Mary Elizabeth Kathleen Dulcie Deamer
Born in December 13, 1890 / Died in August 16, 1972 / New Zealand / English
Mary Elizabeth Kathleen Dulcie Deamer poet from New Zealand was born on December 13, 1890, had 81 years and died on August 16, 1972. Poems were written mainly in English language. Dominant movement is other.
Biography
Mary Elizabeth Kathleen Dulcie Deamer (1890-1972), writer and Bohemian, was born on 13 December 1890 at Christchurch, New Zealand, daughter of George Edwin Deamer, a physician from Lincolnshire, and his New Zealand-born wife Mable, née Reader. She was taught at home by her mother, who had been a governess. At 9 Dulcie appeared on the stage as a child with Robert Brough's Comedy Company. About 1902 the family moved to Featherston in the North Island. Later she was sent to friends in Wellington for elocution and ballet lessons as stage-training.
In 1907 Dulcie won first prize in a Lone Hand competition with a 'highly imaginative' Stone Age story: Norman Lindsay's illustrations shocked her family. Later Dulcie admitted: 'Even at that tender age I loved blood, murder and violence'. Next year she joined a touring theatrical company and met 32-year-old Albert Goldberg (d.1934), known as Goldie, who was working for J. C. Williamson. In the Roman Catholic Cathedral, Perth, she married him on 26 August 1908. They left at once for a tour of the Far East with Hugh Ward's company. She played small parts and sought copy for Lone Hand. In Sydney in December 1910 she reported the Billy Papke-Dave Smith fight for its promoter Hugh Donald McIntosh.
In the crowded years 1908-1924 Dulcie bore six children (two sons died in infancy), travelled overseas in 1912, 1913-14, 1916-19 and 1921 and published a collection of short stories and four novels?The Suttee of Safa (New York, 1913) 'a hot and strong love story about Akbar the Great'; Revelation (London, 1921) and The Street of the Gazelle (London, 1922), set in Jerusalem at the time of Christ; and The Devil's Saint (London, 1924). Three were syndicated in Randolph Hearst's newspapers in the United States of America. Her themes, including witchcraft, gave 'free play to the lavish style of her writing, displaying opulence and sensuality or squalor of traditional scenes'.
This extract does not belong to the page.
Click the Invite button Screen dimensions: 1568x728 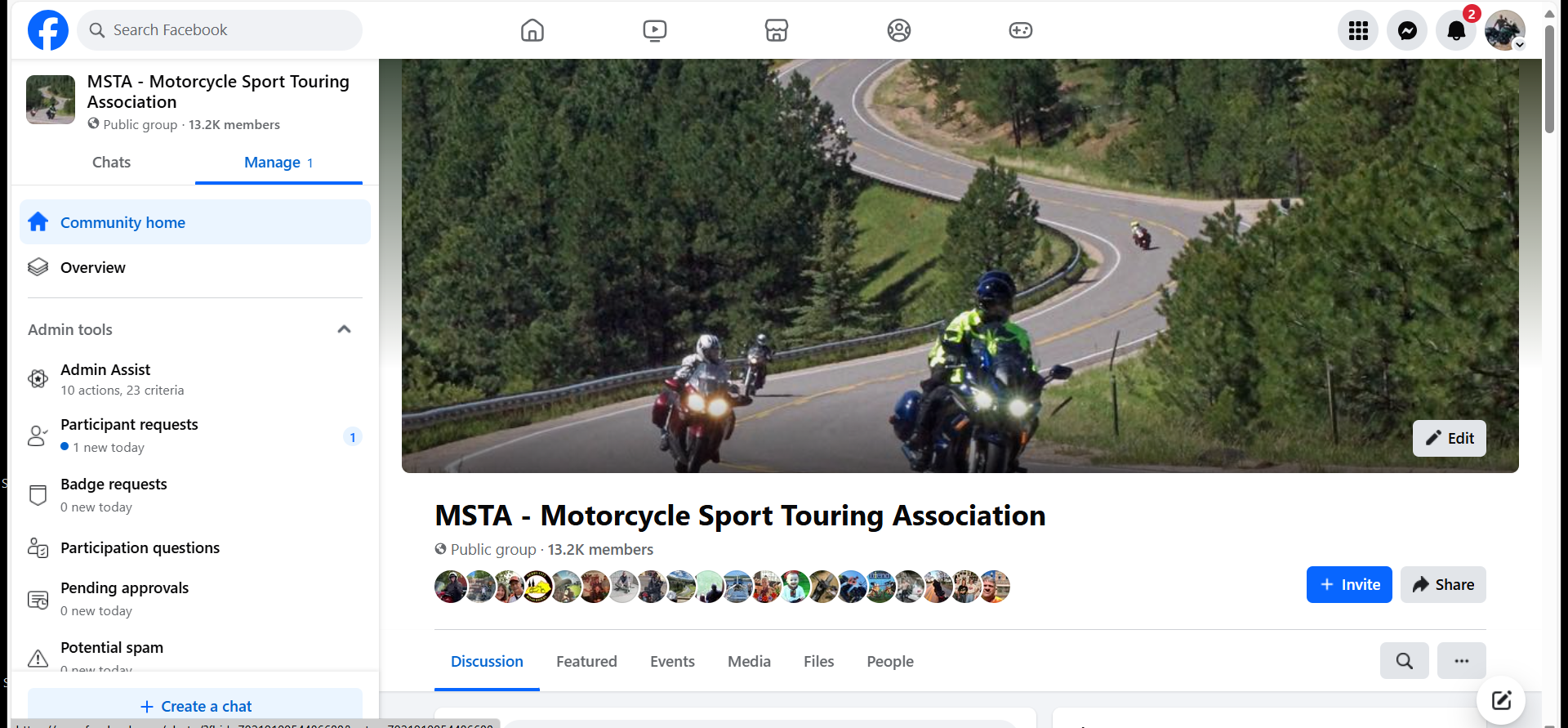pyautogui.click(x=1349, y=584)
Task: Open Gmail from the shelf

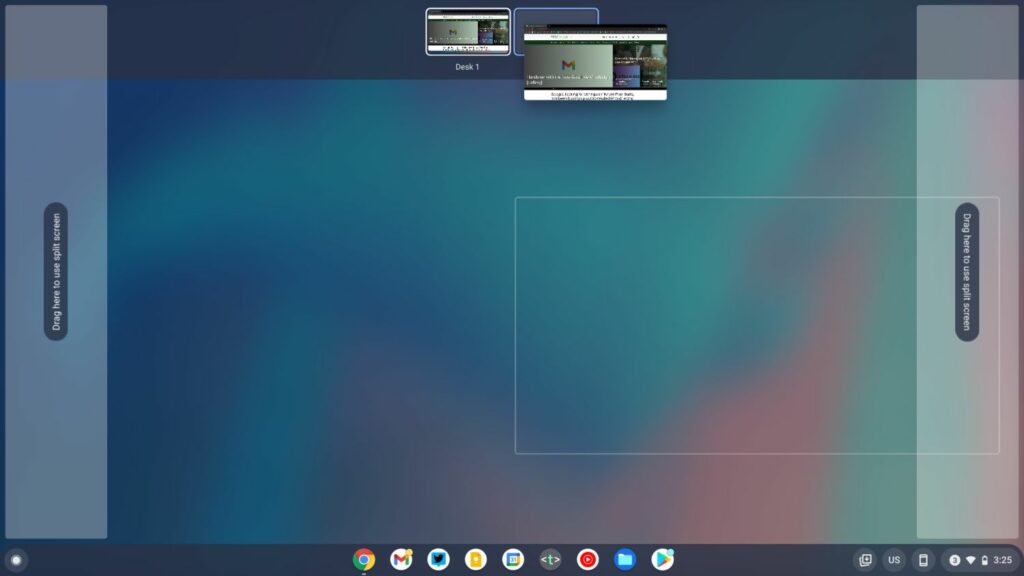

Her parents had moved to Sydney and Dulcie left her children with her mother to bring up. After she and her husband had separated in 1922 she lived at Kings Cross. As a freelance journalist she contributed stories, articles and verse to the Australian Woman's Mirror, other journals and newspapers, such as the Bulletin and the Sydney Morning Herald, often using pseudonyms. She was a founder in 1929 and committee-member of the Fellowship of Australian Writers. From 1930 she received a £52 pension from the Commonwealth Literary Fund.
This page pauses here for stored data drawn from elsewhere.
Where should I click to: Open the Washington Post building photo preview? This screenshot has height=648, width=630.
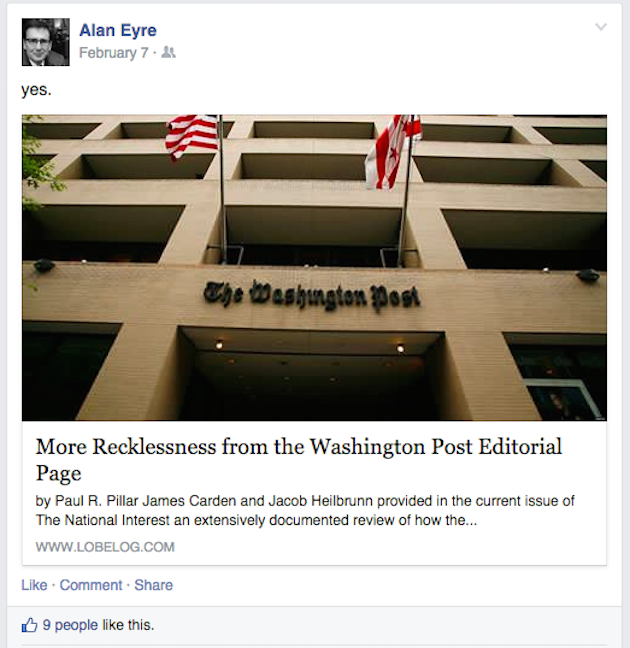tap(314, 267)
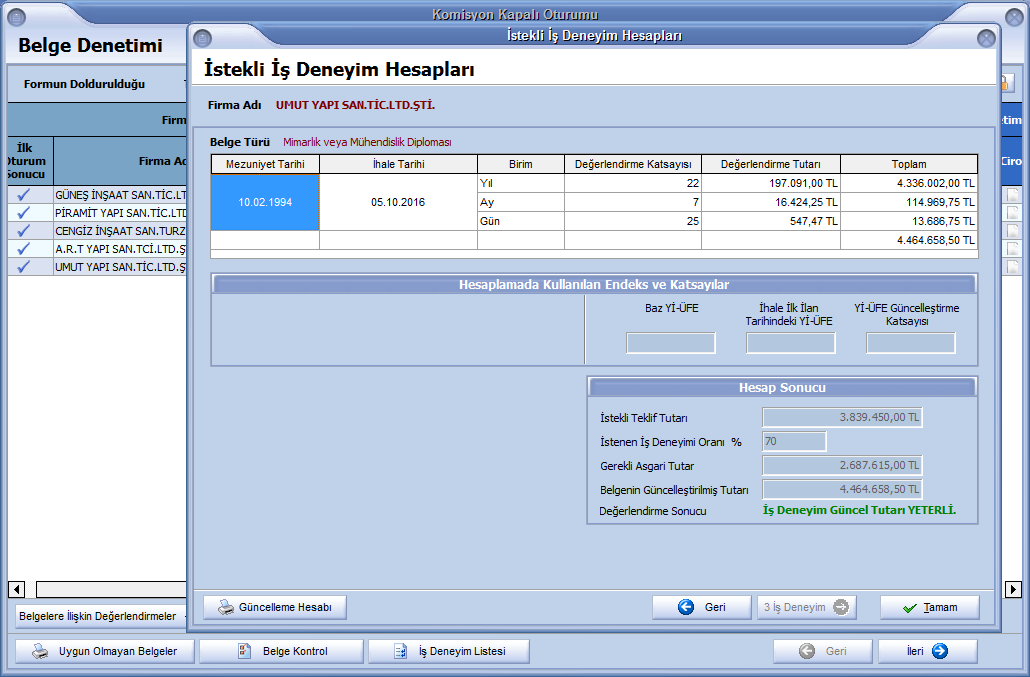Viewport: 1030px width, 677px height.
Task: Close the İstekli İş Deneyim Hesapları dialog
Action: (x=985, y=38)
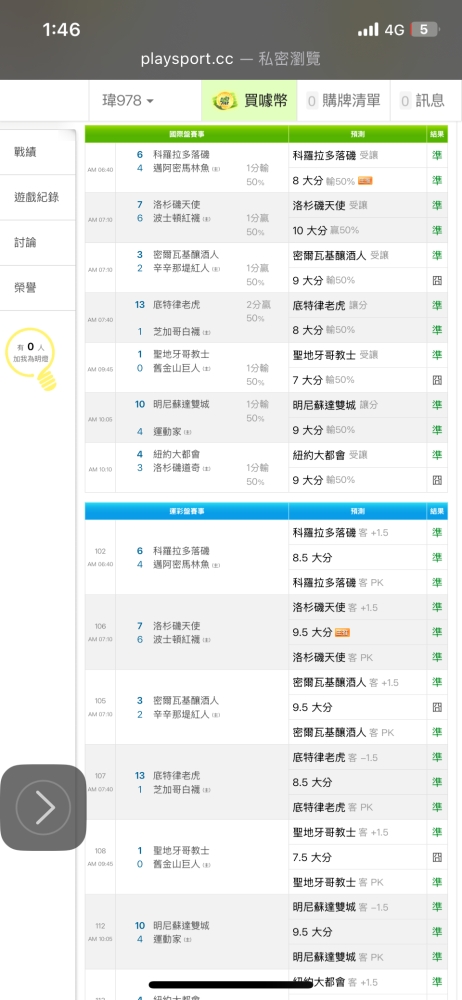The width and height of the screenshot is (462, 1000).
Task: Tap the playsport.cc address bar
Action: [x=231, y=59]
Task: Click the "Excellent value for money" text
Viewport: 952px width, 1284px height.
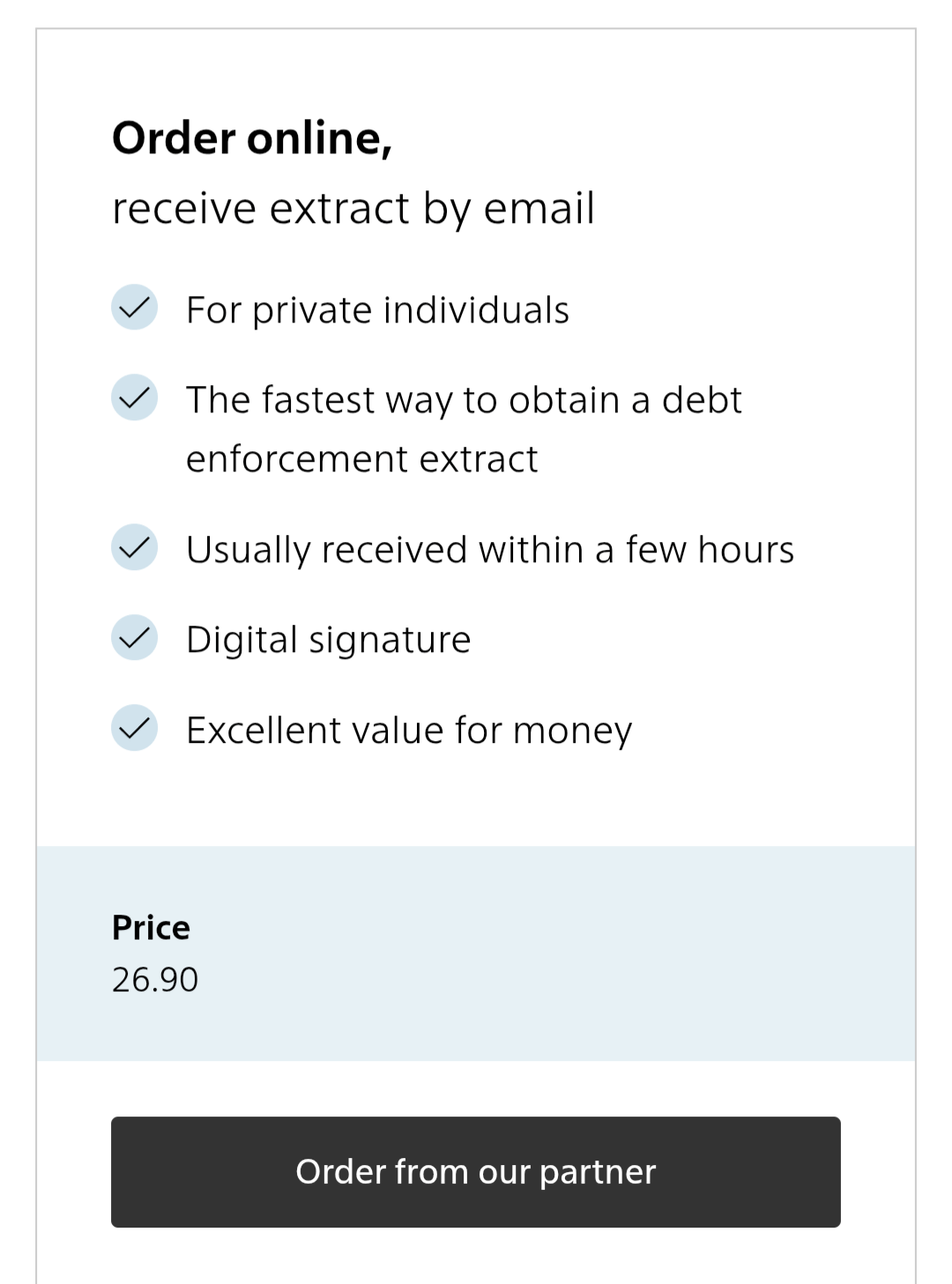Action: 409,731
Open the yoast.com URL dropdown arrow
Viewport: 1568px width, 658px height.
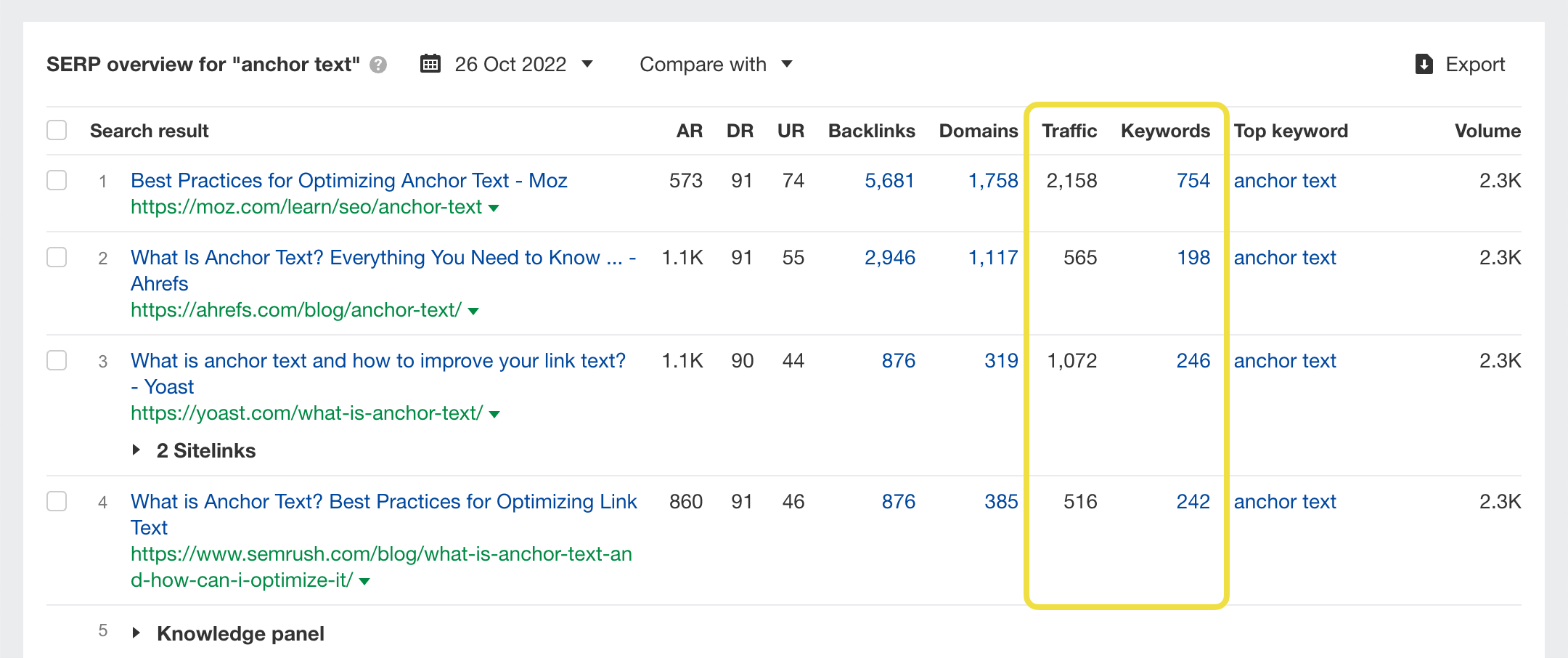(x=495, y=415)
Dulcie Deamer mixed with the 'starving artists, poor musicians, writers scratching for a living, bit actors, and people with all sorts of strange jobs', who met at Sam Rosa's restaurant and 'Theo's Club' where they crowned her 'Queen of Bohemia' on 13 July 1925. She often appeared in her famous leopard skin which she had first worn at the Artists' Ball on 27 September 1923. With a dash of Spanish blood, she was small and slight with 'jewel-bright' dark eyes and long flowing black hair. Zora Cross described her in 1928 as 'Speedy as a swallow in movement, quick as sunlight in speech ? [and] restless as the sea'. Full of joie de vivre, she enlivened many a party by doing the splits and dancing the hula-hula.
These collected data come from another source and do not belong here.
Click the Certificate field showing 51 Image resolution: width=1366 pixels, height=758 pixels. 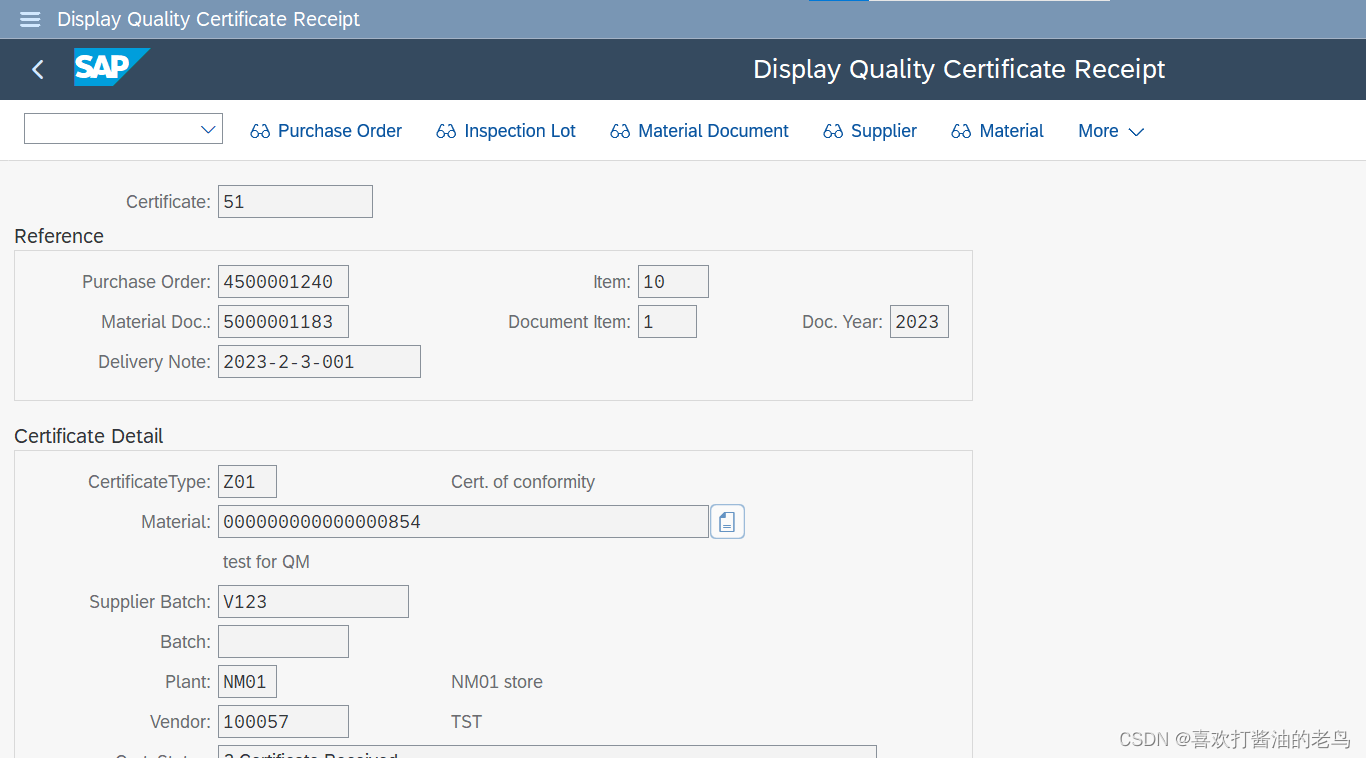point(295,201)
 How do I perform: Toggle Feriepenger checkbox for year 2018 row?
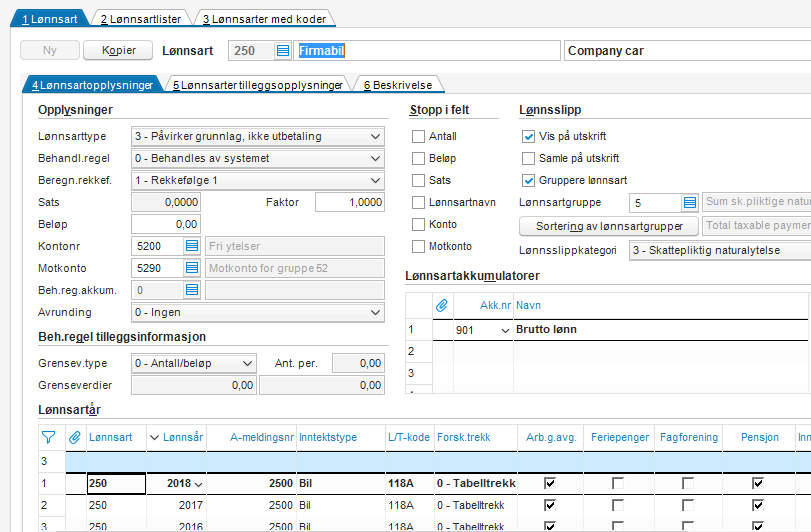618,483
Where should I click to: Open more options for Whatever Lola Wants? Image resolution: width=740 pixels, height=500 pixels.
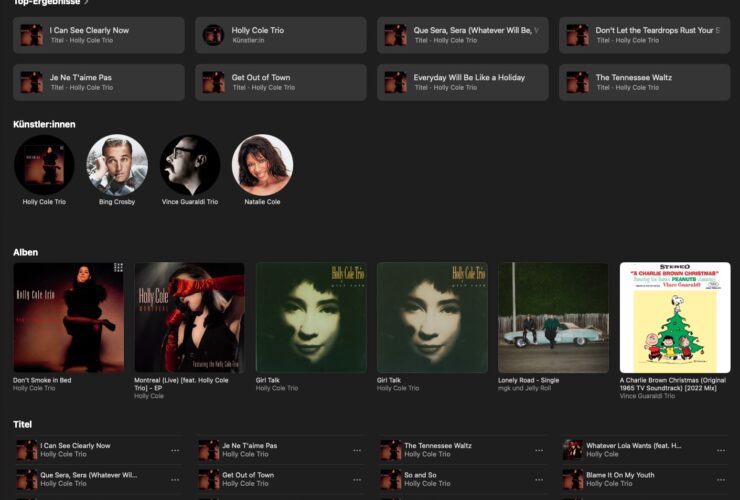coord(721,450)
In the 1930s Dulcie Deamer wrote plays; several were produced at the Tom Thumb Theatre, and That by which Men Live (1936) and Victory (1938) at Beryl Bryant's Playhouse. The Sydney Morning Herald theatre critic found her a 'playwright of powerful imagination'. She also published another novel, Holiday, dealing with the persecution of early Christians, in 1940, and two volumes of mystical poetry, Messalina (1932) and The Silver Branch (1948).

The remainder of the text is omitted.